Minha chegada a La Roma não poderia ter sido mais diferente. Se Mazatlán reflete o que pode dar errado quando os excessos norte-americanos se misturam à impunidade mexicana, La Roma representa o que pode dar certo quando os mexicanos com um gosto do mundo se concentram em uma comunidade só.
Não obstante, a corrupção ainda brecava as coisas. Os comerciantes dizem que os alvarás costumam exigir propina. De certa forma, em sua visão, pouca coisa mudou desde que a corrupção ajudou Burroughs a fugir de uma acusação de assassinato depois que ele atirou e matou a esposa enquanto bancava o Guilherme Tell alguns meses antes da chegada de Kerouac, em 1952.

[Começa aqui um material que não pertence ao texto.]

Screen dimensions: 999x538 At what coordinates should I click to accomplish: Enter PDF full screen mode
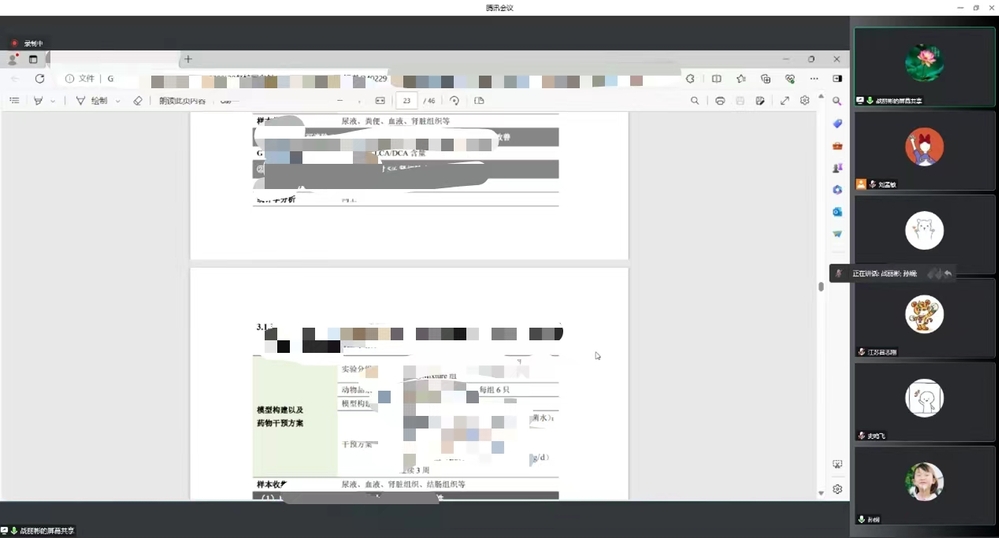coord(785,101)
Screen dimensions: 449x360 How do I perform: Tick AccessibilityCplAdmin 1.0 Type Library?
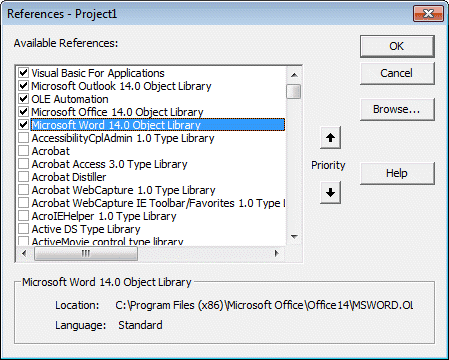click(x=23, y=138)
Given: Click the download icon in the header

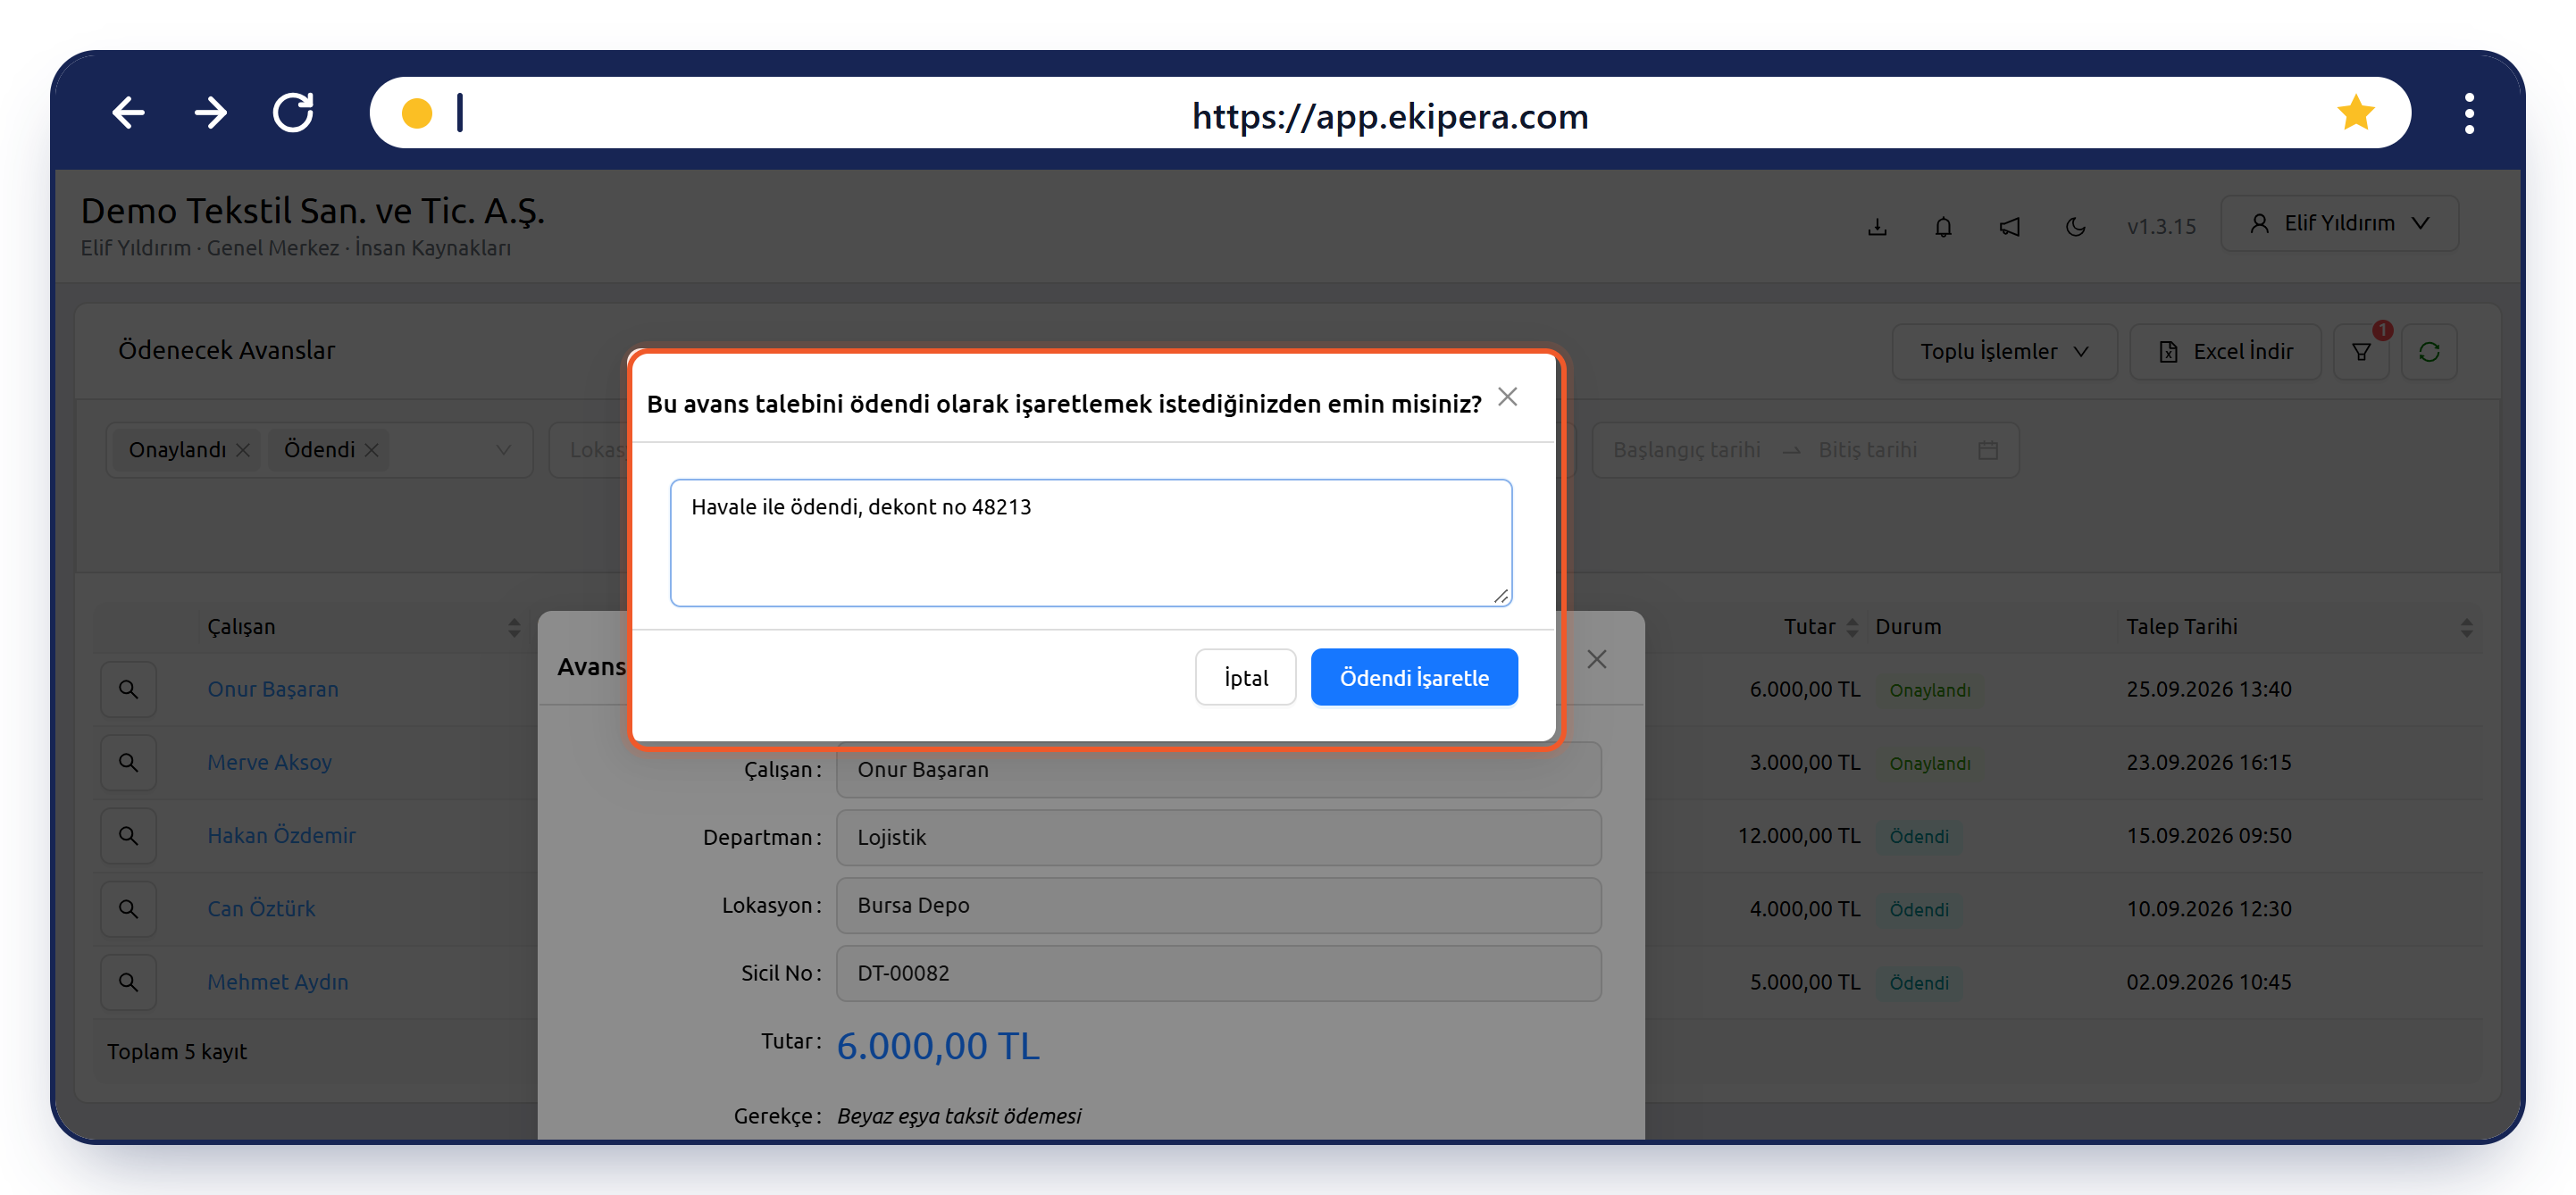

Contudo, hoje em dia, pelo menos em La Roma existe um novo controle no abuso costumeiro do poder. Vejamos o caso do Maximo Bistrot, um dos melhores restaurantes do bairro. Em abril, uma revolta na mídia social impediu os inspetores públicos de fecharem o lugar depois que a filha do chefe do principal órgão mexicano de proteção ao consumidor reclamou por não ter recebido a mesa desejada. Depois aconteceu um golpe ainda maior: o presidente do México demitiu o pai dela, chefe da entidade.
Depois de comer no restaurante, eu tentei imaginar o que Kerouac teria achado dele. Talvez dependa de qual Kerouac nós imaginemos. Ele tinha 30 anos quando fez aquela viagem de ônibus e estava em grande medida autocentrado demais para ver além do "frenesi e do sonho" que definira sua visita em "Pé na Estrada". Mas e o Kerouac idoso? Se não tivesse morrido de alcoolismo em 1969, aos 47 anos, talvez ele tivesse se mudado para o México e tentado compreender e explicar melhor o país.
Com mais tempo vivo e no México, Kerouac poderia ter sido alguém que o México e os Estados Unidos ainda precisam muito: uma consciência binacional. Pense só nas viagens que ele poderia ter feito, nas histórias complicadas e cheias de camadas que poderia ter contado a respeito da vida nos dois lados da fronteira. Imagine o todo.